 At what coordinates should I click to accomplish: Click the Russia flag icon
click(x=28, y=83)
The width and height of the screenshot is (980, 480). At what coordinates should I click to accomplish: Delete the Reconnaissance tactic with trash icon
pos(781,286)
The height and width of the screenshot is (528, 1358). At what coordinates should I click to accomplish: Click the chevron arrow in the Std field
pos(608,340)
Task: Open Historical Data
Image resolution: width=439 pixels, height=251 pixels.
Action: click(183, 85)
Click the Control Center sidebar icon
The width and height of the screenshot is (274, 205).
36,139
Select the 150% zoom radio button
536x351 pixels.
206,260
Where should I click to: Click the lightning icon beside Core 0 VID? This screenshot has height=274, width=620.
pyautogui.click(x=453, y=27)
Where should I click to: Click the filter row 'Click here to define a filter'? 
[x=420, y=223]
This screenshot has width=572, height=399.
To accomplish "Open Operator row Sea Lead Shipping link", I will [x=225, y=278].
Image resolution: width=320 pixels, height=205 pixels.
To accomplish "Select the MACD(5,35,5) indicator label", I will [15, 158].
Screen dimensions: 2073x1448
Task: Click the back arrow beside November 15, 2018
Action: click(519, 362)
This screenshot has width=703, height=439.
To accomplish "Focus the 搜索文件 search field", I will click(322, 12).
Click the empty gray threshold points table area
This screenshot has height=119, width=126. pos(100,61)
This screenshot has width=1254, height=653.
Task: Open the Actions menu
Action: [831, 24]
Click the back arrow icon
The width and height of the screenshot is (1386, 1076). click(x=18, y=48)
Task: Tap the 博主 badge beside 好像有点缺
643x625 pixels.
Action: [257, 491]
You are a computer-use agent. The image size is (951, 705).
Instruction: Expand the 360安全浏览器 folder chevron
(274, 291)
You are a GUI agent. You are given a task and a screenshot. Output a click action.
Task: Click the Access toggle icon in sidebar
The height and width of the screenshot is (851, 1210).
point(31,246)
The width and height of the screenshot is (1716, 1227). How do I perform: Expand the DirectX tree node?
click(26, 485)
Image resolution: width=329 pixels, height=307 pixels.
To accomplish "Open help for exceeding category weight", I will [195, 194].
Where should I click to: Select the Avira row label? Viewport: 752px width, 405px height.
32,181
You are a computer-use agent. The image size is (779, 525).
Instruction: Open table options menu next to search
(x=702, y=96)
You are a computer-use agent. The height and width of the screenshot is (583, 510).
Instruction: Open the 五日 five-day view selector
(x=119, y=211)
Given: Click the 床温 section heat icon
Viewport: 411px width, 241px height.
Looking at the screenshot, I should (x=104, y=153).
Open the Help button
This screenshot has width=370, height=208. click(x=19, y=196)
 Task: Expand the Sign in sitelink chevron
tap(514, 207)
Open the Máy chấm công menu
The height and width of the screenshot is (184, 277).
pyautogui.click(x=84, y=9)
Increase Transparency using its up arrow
────────────────────────────────────────
Challenge:
Copy every entry above word for word, keeping the original line breaks.

Result of this exercise:
 At what coordinates should I click to accomplish: Click the Russia flag icon
click(x=28, y=83)
The width and height of the screenshot is (980, 480). At what coordinates should I click to accomplish: Delete the Reconnaissance tactic with trash icon
pos(781,286)
The height and width of the screenshot is (528, 1358). At what coordinates should I click to accomplish: Click the chevron arrow in the Std field
pos(608,340)
Task: Open Historical Data
Image resolution: width=439 pixels, height=251 pixels.
Action: click(183, 85)
Click the Control Center sidebar icon
The width and height of the screenshot is (274, 205).
36,139
Select the 150% zoom radio button
536x351 pixels.
206,260
Where should I click to: Click the lightning icon beside Core 0 VID? This screenshot has height=274, width=620.
pyautogui.click(x=453, y=27)
Where should I click to: Click the filter row 'Click here to define a filter'? 
[x=420, y=223]
This screenshot has width=572, height=399.
To accomplish "Open Operator row Sea Lead Shipping link", I will [x=225, y=278].
Image resolution: width=320 pixels, height=205 pixels.
To accomplish "Select the MACD(5,35,5) indicator label", I will [15, 158].
Screen dimensions: 2073x1448
Task: Click the back arrow beside November 15, 2018
Action: click(519, 362)
This screenshot has width=703, height=439.
To accomplish "Focus the 搜索文件 search field", I will click(322, 12).
Click the empty gray threshold points table area
This screenshot has height=119, width=126. pos(100,61)
This screenshot has width=1254, height=653.
Task: Open the Actions menu
Action: [831, 24]
Click the back arrow icon
The width and height of the screenshot is (1386, 1076). click(x=18, y=48)
Task: Tap the 博主 badge beside 好像有点缺
643x625 pixels.
Action: [257, 491]
You are a computer-use agent. The image size is (951, 705).
Instruction: Expand the 360安全浏览器 folder chevron
(274, 291)
You are a GUI agent. You are given a task and a screenshot. Output a click action.
Task: Click the Access toggle icon in sidebar
The height and width of the screenshot is (851, 1210).
point(31,246)
The width and height of the screenshot is (1716, 1227). How do I perform: Expand the DirectX tree node?
click(26, 485)
Image resolution: width=329 pixels, height=307 pixels.
To accomplish "Open help for exceeding category weight", I will [195, 194].
Where should I click to: Select the Avira row label? Viewport: 752px width, 405px height.
32,181
You are a computer-use agent. The image size is (779, 525).
Instruction: Open table options menu next to search
(x=702, y=96)
You are a computer-use agent. The height and width of the screenshot is (583, 510).
Instruction: Open the 五日 five-day view selector
(x=119, y=211)
Given: Click the 床温 section heat icon
Viewport: 411px width, 241px height.
Looking at the screenshot, I should (x=104, y=153).
Open the Help button
This screenshot has width=370, height=208. click(x=19, y=196)
 Task: Expand the Sign in sitelink chevron
tap(514, 207)
Open the Máy chấm công menu
The height and width of the screenshot is (184, 277).
pyautogui.click(x=84, y=9)
Increase Transparency using its up arrow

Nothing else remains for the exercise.